12 Oct LECH LECHA: DIGNITY & RESPECT
In Parashat Lech-Lecha, Hashem presents to Avraham Avinu the mitzvah of berit mila. He begins by making the following pronouncement: ךתא†יתירב†≠הנה†ינא†– “Behold, My covenant is with you!”
The Keli Yakar makes an important observation about this pasuk: Hashem is not telling Avraham Avinu that He will be making a covenant with Him, but rather that He already has a covenant with him.
This is surprising. We would have thought that Hashem is now making the covenant, and presents the mitzvah of berit milah as the symbol of that new covenant. But in truth, the covenant was already there before. The Keli Yakar explains that Hashem here is telling Avraham, “We have this special relationship, but now I want people to see it. I want it known to the world that you are special to Me.”
It is not enough to be a special people. We need to show it.
We need to make it known that the Jewish Nation is different, is unique, and represents higher standards and values. We need to show the world why we call ourselves Hashem’s chosen nation.
We might not realize this, but 98% of what we do is not seen by the outside world. The world does not see our beautiful Shabbat and holiday observance. They do not see our Torah classes, how hundreds upon hundreds of people regularly take time out of their schedules to hear words of wisdom and inspiration. They do not see us pray. They are not aware of all the selfless acts of kindness that are performed each and every day across the Jewish world.
The only way we show our special relationship with Hashem is by speaking and acting with dignity and respect. By dressing respectably. By speaking in a refined, courteous manner. By being patient, polite, and forgiving in our dealings with people. By refraining from vulgarity. By being respectful even to people whom we disagree with.
Our parasha introduces us to the sinful city of Sedom, which ultimately was destroyed. The pasuk in Sefer Yehezkel tells us that the main sin of Sedom was that they did not assist the poor. The commentators explain that it’s not just that the townspeople were not charitable. It means that this became an integral part of the society’s nature. They all adopted this policy – that they don’t share their wealth with the needy. This became who they were.
If the society of Sedom was overrun by greed and selfishness, our society is overrun by disrespect and a lack of dignity. The media is awash with vulgarity, obscenity, violence and fighting. This is what people today – both children and adults – are exposed to for many hours of every day.

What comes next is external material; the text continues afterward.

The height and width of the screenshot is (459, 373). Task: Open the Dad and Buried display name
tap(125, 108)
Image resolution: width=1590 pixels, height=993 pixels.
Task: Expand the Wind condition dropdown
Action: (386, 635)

We need to be better than that. Just as Avraham stood in opposition to the greed of Sedom by being a bastion of kindness, we need to stand in opposition to our society by being especially respectful and dignified in all our interactions. We must dress, speak and act on a higher standard – a standard befitting a people that has made a special covenant with Hashem, and which has been singled out to represent Him to the entire world.